■ **PROBLEM DETAILS**
Using the listing below, retype exactly the lines starting at the one with "Click the word 'iPhone' in source link" and ending at the one with "Image resolution: width=687", and include both.

** EXERCISE INPUTS follows **

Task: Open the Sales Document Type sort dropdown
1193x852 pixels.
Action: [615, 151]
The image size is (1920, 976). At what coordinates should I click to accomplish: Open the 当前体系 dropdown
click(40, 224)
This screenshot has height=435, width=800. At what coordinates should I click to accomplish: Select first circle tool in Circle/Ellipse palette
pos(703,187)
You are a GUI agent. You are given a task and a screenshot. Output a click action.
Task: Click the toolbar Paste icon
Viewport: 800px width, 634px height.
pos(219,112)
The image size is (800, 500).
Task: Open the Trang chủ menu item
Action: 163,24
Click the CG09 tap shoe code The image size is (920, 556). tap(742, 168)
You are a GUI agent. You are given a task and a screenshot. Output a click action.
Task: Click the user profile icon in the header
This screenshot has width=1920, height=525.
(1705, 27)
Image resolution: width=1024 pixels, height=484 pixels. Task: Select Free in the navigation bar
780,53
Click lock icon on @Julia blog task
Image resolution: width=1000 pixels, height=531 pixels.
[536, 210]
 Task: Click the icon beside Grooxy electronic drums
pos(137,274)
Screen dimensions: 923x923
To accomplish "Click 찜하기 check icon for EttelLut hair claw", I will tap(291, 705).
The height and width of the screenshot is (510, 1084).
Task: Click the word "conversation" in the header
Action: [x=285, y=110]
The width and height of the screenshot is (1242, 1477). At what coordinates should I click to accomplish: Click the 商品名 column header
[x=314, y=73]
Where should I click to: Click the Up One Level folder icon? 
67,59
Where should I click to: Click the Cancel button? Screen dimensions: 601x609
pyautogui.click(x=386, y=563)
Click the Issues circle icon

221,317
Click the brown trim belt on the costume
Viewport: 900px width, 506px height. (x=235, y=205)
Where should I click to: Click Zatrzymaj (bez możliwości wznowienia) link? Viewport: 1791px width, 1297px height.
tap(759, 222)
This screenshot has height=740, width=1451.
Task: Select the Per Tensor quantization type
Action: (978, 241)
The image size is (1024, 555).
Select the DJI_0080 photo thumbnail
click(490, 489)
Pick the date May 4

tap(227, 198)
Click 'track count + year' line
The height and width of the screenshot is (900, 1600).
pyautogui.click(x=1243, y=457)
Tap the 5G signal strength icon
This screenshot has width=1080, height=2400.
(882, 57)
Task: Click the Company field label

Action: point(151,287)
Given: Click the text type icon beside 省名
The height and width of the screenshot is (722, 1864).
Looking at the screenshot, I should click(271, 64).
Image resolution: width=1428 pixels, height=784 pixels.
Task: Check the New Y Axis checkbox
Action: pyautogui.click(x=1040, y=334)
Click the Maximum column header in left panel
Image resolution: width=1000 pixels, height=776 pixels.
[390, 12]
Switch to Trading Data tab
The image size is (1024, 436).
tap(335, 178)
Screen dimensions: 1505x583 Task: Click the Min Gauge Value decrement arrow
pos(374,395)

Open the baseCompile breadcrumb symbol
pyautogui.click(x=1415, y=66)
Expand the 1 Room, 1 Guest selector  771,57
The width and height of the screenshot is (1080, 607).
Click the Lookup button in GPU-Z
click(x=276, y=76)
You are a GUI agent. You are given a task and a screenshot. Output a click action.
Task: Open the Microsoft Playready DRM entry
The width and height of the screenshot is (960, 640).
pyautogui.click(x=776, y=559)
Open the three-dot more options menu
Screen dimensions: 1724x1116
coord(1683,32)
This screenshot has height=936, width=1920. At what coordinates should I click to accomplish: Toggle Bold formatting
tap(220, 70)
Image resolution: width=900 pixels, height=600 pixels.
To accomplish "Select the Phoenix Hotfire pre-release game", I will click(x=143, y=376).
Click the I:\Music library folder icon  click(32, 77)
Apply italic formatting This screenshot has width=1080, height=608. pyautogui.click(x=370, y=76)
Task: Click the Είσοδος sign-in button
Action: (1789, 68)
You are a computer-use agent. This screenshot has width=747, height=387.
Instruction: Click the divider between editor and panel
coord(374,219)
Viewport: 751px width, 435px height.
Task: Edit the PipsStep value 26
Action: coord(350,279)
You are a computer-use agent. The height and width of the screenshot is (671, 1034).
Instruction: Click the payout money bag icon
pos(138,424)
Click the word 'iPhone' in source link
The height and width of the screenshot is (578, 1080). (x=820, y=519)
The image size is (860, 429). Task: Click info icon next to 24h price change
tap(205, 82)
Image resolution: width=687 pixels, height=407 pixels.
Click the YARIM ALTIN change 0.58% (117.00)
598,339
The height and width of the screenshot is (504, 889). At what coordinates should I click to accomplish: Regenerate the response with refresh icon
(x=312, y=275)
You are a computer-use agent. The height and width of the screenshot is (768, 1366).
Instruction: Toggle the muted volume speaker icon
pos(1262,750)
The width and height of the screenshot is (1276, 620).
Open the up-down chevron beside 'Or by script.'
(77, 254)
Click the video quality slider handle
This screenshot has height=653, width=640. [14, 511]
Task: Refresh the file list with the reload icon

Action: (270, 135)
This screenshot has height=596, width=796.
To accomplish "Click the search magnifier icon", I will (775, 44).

** End of EXERCISE INPUTS **

■ **REPLY**
Click the word 'iPhone' in source link
The height and width of the screenshot is (578, 1080). (x=820, y=519)
The image size is (860, 429). Task: Click info icon next to 24h price change
tap(205, 82)
Image resolution: width=687 pixels, height=407 pixels.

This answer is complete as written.